Health Minister Réjean Hébert said his ministry is working out the details now, although he could not elaborate on how much the first step — paying for private ultrasounds — would cost the cash-strapped government.
Asking patients to pay unacceptable: QMA
Hébert was responding Wednesday to a call by the Quebec Medical Association to pay for all diagnostic imagery, regardless of whether it is performed in hospital or in a private clinic.
"Going to the patient and saying, 'Do you think you could pay?' I mean, it's awful. It's against everything that I've been taught and everything I do," said QMA president Ruth Vander Stelt.
Under the previous Liberal government, privately owned and operated radiology clinics flourished, although Quebec's health insurance board, la Régie de l'assurance maladie du Québec (RAMQ,) only covers the cost of regular x-rays conducted in private clinics.
RAMQ does not cover magnetic resonance imagery, or MRIs, computer axial tomography (CT or CAT scans) or ultrasound imagery, unless those exams are conducted in hospital.
"I think this decision opened the door to the privatization of the health care system, and our objective is to close those doors in order to improve access to [everyone] in Quebec to free imagery techniques," said Hébert.
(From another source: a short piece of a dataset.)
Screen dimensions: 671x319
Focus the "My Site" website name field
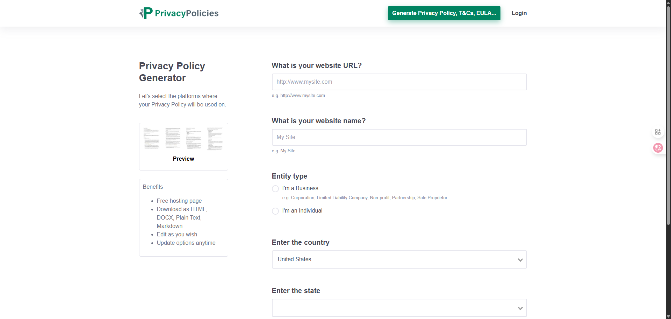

"Our objective is to improve the access of patients in Quebec to imagery, specialized x-rays and echography," he said, adding the first step will be to cover the cost of ultrasounds.
However, he was vague on the details of how quickly the government will be able to roll out its plan.
"We will be in a position to make an announcement [within the coming] months about this specific issue," Hébert said.
Hospital waits long, stressful
Vander Stelt estimates the cost of covering private medical imaging at $100 million annually.
However, she said it would be money well spent.
The wait for a hospital radiology exam can be a long one, depending on the procedure and the urgency of the problem.
Gabriel Dornier, who has been experiencing facial pain, said he was told the wait to get an MRI in hospital would be about four months.
"I mean waiting four months for something that's probably major, and you don't know what it is — it's a scary situation," Dornier said.
Ultimately, he went the private route, with some financial help from his parents.
Free exams won't reduce wait times, radiologists say
The president of the Quebec Association of Radiologists, however, is not convinced free scans will reduce wait times for specialized diagnostic imaging.
"You're just changing the person who is paying for the exam," said Frédéric Desjardins. "You do not produce any more exams."
Desjardins says a better use of public funds would be to hire and train more specialized medical technologists to help radiologists.
He says that would allow radiologists to perform up to 40 per cent more scans every year, which would take a bigger bite out of wait times.